Move from ‘catch-up’ growth to innovation led ‘endogenous growth’
Moratuwa University’s Senior Professor Sohan Wijesekera in his keynote address at Geospatial Conference 2014 organised by the Centre for Research and Development of the Ministry of Defence has mentioned some fine points of technological developments that contribute to sustained high growth.
In my view, Sri Lanka’s private sector should necessarily heed to him when it works toward the goal of making Sri Lanka a rich nation. According to Wijesekera, Sri Lanka is presently pursuing ‘catch-up growth’ by borrowing technology from outside. It is this growth about which the country’s private sector has been complacent. But Wijesekera says that this growth tends to become slower over time and becomes equal to the growth in developed nations where such technology had been developed and now become outdated. That growth today is around 1 percent. Hence, the decline of long term economic growth based on borrowed technology is inevitable.

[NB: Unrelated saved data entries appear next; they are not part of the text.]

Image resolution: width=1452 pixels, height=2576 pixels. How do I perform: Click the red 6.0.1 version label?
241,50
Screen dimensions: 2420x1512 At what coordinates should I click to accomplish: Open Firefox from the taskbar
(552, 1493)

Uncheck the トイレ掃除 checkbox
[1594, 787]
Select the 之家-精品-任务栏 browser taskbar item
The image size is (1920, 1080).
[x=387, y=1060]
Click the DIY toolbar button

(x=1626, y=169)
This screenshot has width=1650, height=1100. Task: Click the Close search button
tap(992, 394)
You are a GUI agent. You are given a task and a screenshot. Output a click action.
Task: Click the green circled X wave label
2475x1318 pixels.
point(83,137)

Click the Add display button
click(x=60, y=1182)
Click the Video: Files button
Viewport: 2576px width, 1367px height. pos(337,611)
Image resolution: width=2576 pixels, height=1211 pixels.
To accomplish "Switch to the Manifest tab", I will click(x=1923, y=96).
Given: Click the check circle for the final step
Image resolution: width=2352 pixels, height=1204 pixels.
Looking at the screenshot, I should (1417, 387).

The sustainable high growth comes from inbuilt innovations which Wijesekera calls the ‘endogenous growth’ involving the development of new technology on a continuous basis. Today, the world is in an era of ‘intelligent technology’ – combination of tools and methods with human brain power – at which knowledge economies have come to prominence. Unless the private sector gets into this intelligent technology mode, becoming a rich country through mere catch-up growth will be a dream. For that, it has to first beat its comfort zone.
If it does not do that, it is the driver of the engine, the public policy maker, who gets into trouble.